2. Intervention Breakdown
Food-State Dominant
3. Functional Role
↑ LAT1 transport context; ↑ LNAA competition control; ↑ tyrosine:LNAA / tryptophan:LNAA bias
4. Mechanistic Basis
Summary
BRS1(PM2) modulates large neutral amino-acid (LNAA) competition at the blood–brain barrier LAT1 transporter through meal macronutrient composition.
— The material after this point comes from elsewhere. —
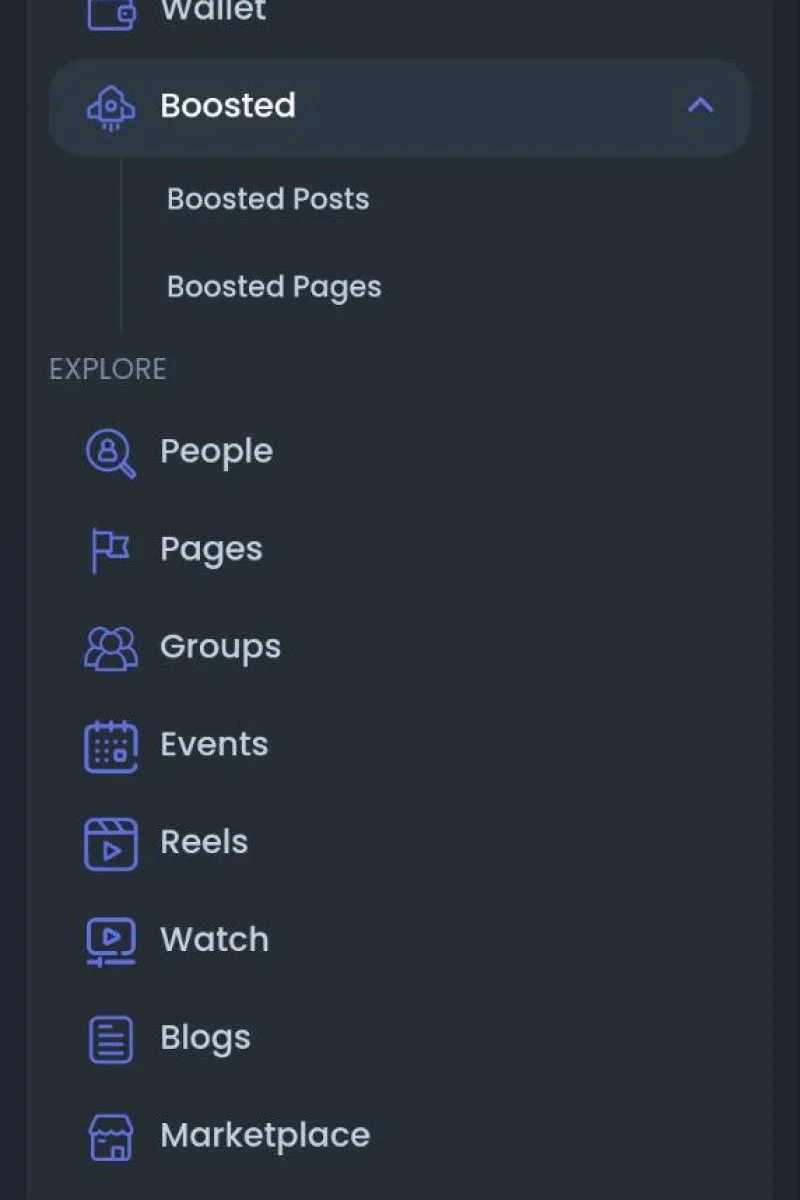Select the Boosted menu label
The image size is (800, 1200).
click(x=228, y=106)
Carbohydrate–protein balance at meals changes which aromatic and branched-chain amino acids are favoured for brain entry, shaping precursor bias for monoamine pathways supported by BRS1(PM1).
LNAA competition, meal composition, and blood–brain barrier transport
(LAT1 and competitive precursor transport)
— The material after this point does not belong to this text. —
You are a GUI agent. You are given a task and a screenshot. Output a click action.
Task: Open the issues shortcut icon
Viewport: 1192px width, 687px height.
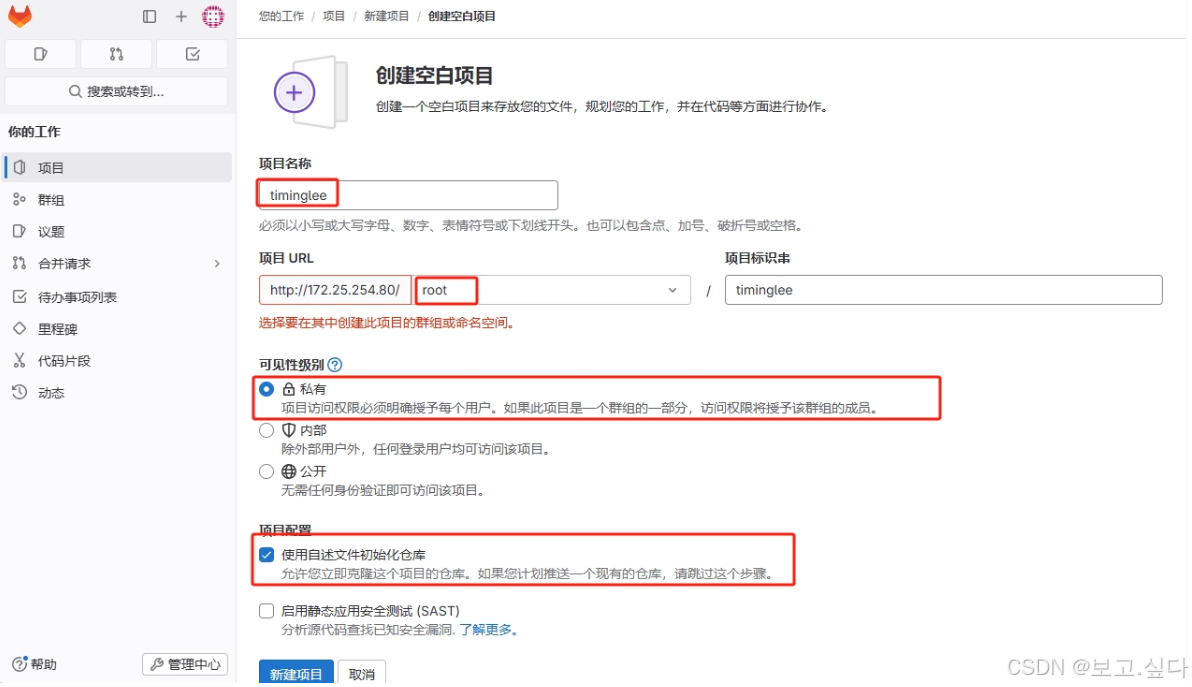(x=40, y=53)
Aromatic amino acids such as tyrosine and tryptophan cross the blood–brain barrier via the same large neutral amino acid transport system used by other LNAAs. Transport is competitive: the relative plasma concentrations of LNAAs at a given meal determine which precursors are most likely to enter the brain, independent of absolute protein intake alone → Fernstrom (2013) [2]
(Meal macronutrient effects on plasma ratios)
Meal composition shifts plasma tryptophan:tyrosine and broader LNAA ratios. Carbohydrate-rich meals can increase tryptophan availability relative to competing LNAAs, whereas protein-forward meals raise tyrosine and other LNAA concentrations → Wurtman et al. (2003) [1]
BRS1(PM2) therefore governs transport bias at the barrier, while BRS1(PM1) governs whether adequate precursor substrate is present in the first place.
(Functional mechanism context)
This PM primarily supports BRS1(FM2) — Glycaemic Modulation of Neurotransmitter Balance and interacts with BRS1(FM1) — Catecholaminergic Function when meal patterns alter catecholamine versus serotonin precursor bias.
(Key constraint)
Transport modulation still depends on BRS1(KC1) — Amino Acid Substrate Sufficiency: without sufficient dietary amino-acid substrate, competitive transport adjustments cannot compensate for low precursor supply.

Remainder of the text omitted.